Data capture and analysis
Data were digitized online (sampled at 10 kHz, filtered at 5 kHz) via an ITC-16 A/D board (Instrutech, Long Island, NY, USA) and stored on a Macintosh G4 computer running Axograph v4.6 software (Axon Instruments, Union City, CA, USA). All data were analysed offline using the Axograph software. Subthreshold currents were classified as previously described (Graham et al. 2007c; Walsh et al. 2009). Because the rapid A-type potassium current (IAr) is the dominant subthreshold current at all developmental stages in mouse lumbar SDH neurons (Walsh et al. 2009), its features were analysed further for neonatal and adult mice. IAr amplitude was measured by subtracting the amplitude of any steady state current component (in the last 50 ms of the step to −40 mV) from the maximal IAr current peak (Graham et al. 2008). Activation and steady state inactivation curves were generated and subsequently fit with Boltzmann equation: g/gmax= 1/[1 + exp((V−V50)/k)] where g/gmax is normalized conductance, V is membrane potential, V50 is voltage at half-maximal activation (or inactivation) for membrane potentials −90 to −40 mV, and k is the slope factor. Under these conditions IAr is never fully activated, so we could not compare half-activation in the classic sense. We therefore compare data points at each membrane potential (5 mV increments over −90 to −40 mV). The decay phase of the IAr response was fit with a single exponential (over 20–80% of its falling phase).
Individual APs were captured using a derivative threshold method, with the threshold ranging from 10 to 15 mV ms−1 for neonatal neurons, and 18–20 mV ms−1 for adult neurons. AP threshold was defined as the inflection point during spike initiation. Rheobase current was defined as the smallest step-current that elicited at least one AP. The amplitude of each AP was measured as the difference between threshold and its maximum positive peak. AP half-width was calculated at 50% of AP amplitude. AP afterhyperpolarization (AHP) amplitude was measured as the difference between AP threshold and its maximum negative peak.
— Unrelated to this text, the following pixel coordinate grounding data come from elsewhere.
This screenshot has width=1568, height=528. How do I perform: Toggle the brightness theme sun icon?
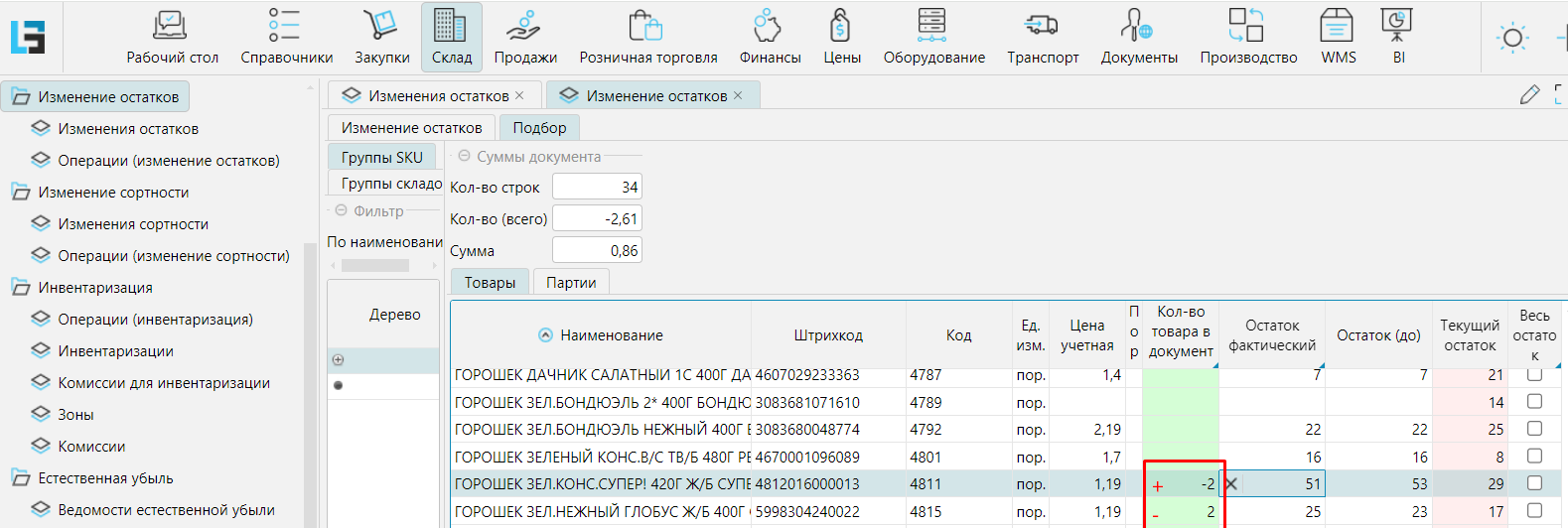[1512, 39]
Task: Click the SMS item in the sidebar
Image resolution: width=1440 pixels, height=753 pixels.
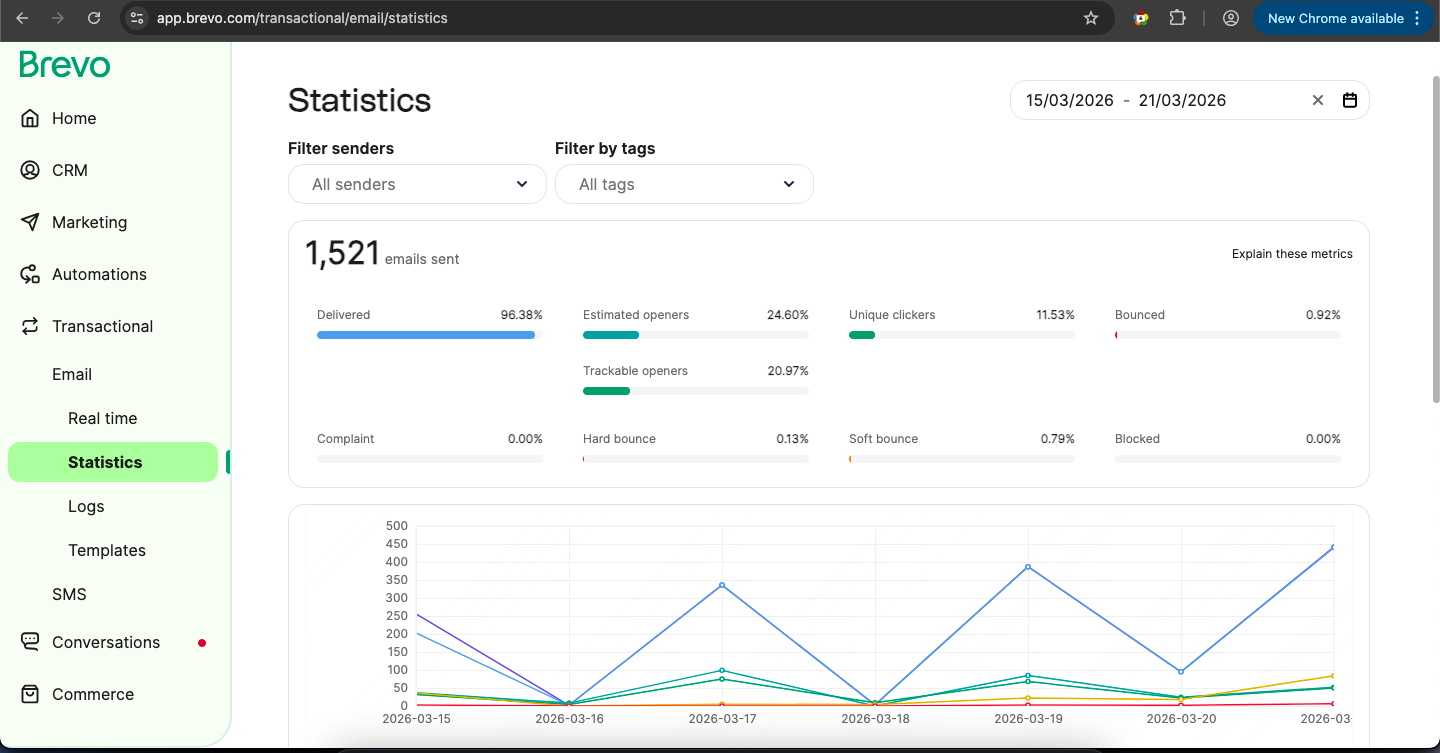Action: click(69, 594)
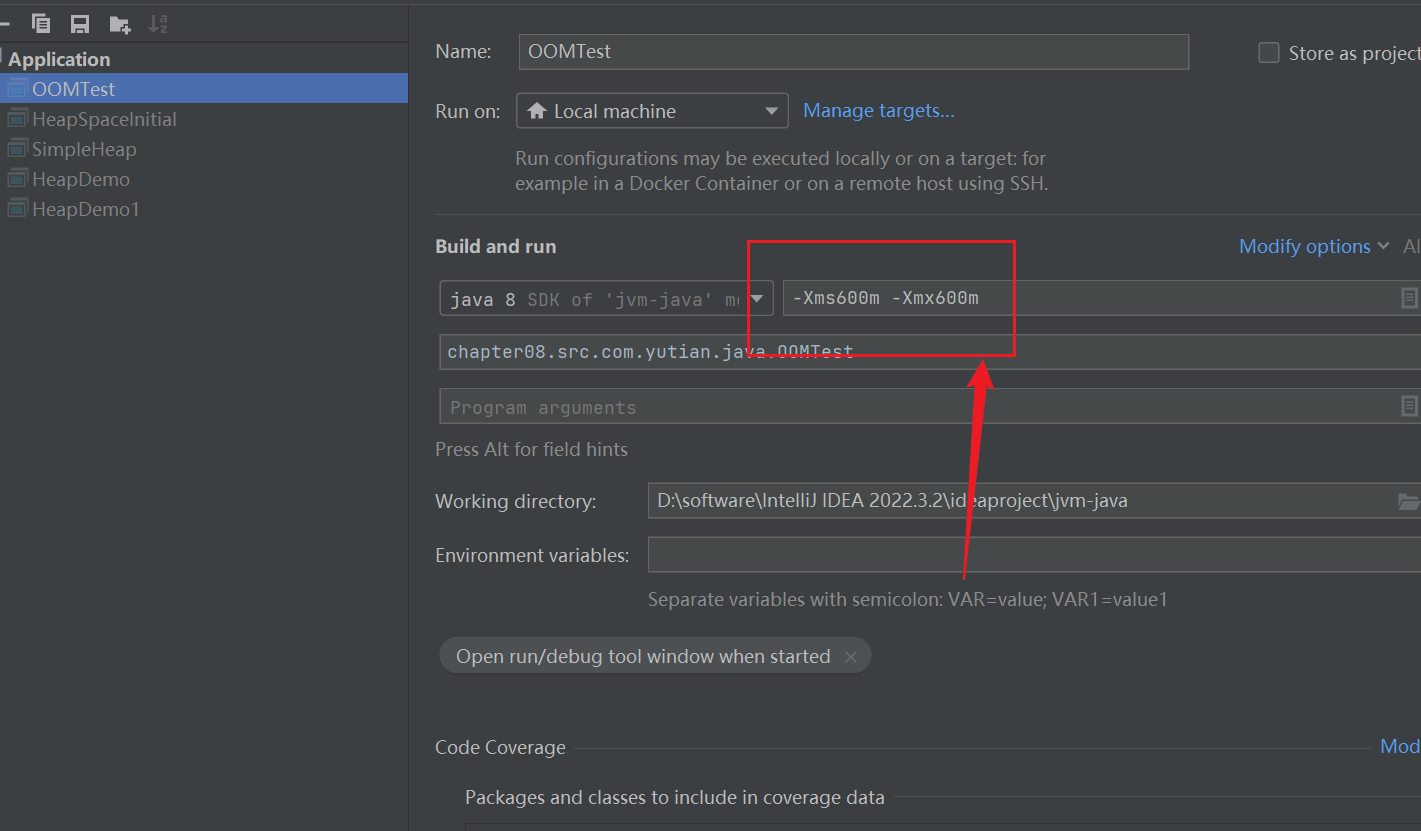Expand the Modify options menu
Screen dimensions: 1421x831
1313,246
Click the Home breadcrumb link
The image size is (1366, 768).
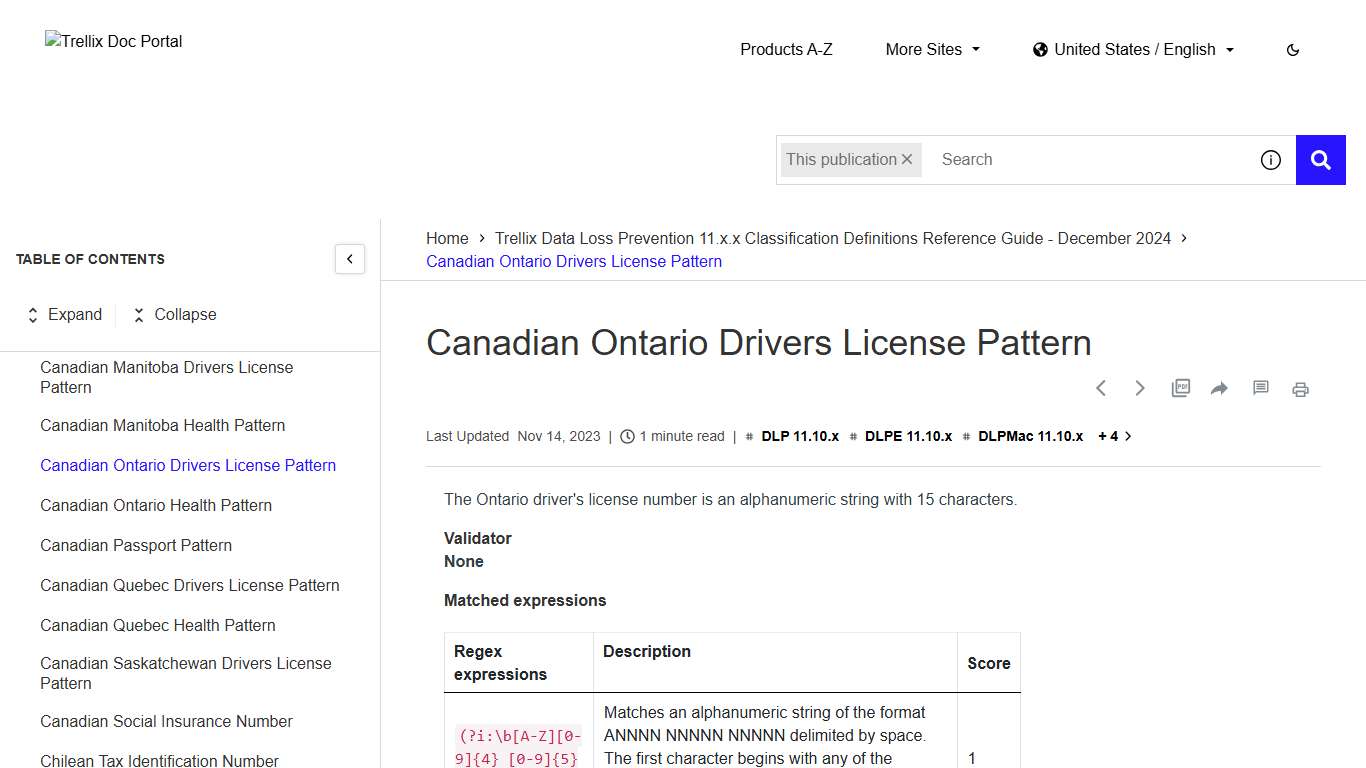(x=447, y=238)
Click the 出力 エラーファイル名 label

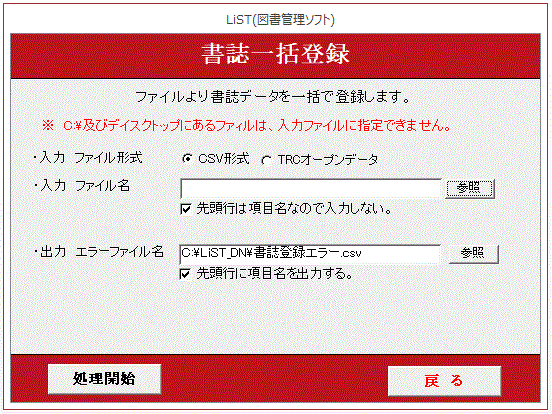tap(99, 252)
The SPSS v16 software package (SPSS, Chicago, IL, USA) was used for statistical analysis. One-way ANOVA was used to compare means of passive and active properties between/across the three regions of the cord and between neonatal and adult mice. Scheffe's post hoc tests were used to determine where data differed. Data that failed Levene's test of homogeneity of variance were compared using the non-parametric Kruskal–Wallace test, followed by Tamhane's T2 post hoc test. G tests, with Williams's correction, were used to determine whether the prevalence of discharge categories, responses to hyperpolarizing steps, and subthreshold currents differed between regions of the cord and between neonatal and adult mice. Statistical significance was set at P < 0.05 and all data are presented as means ± SEM.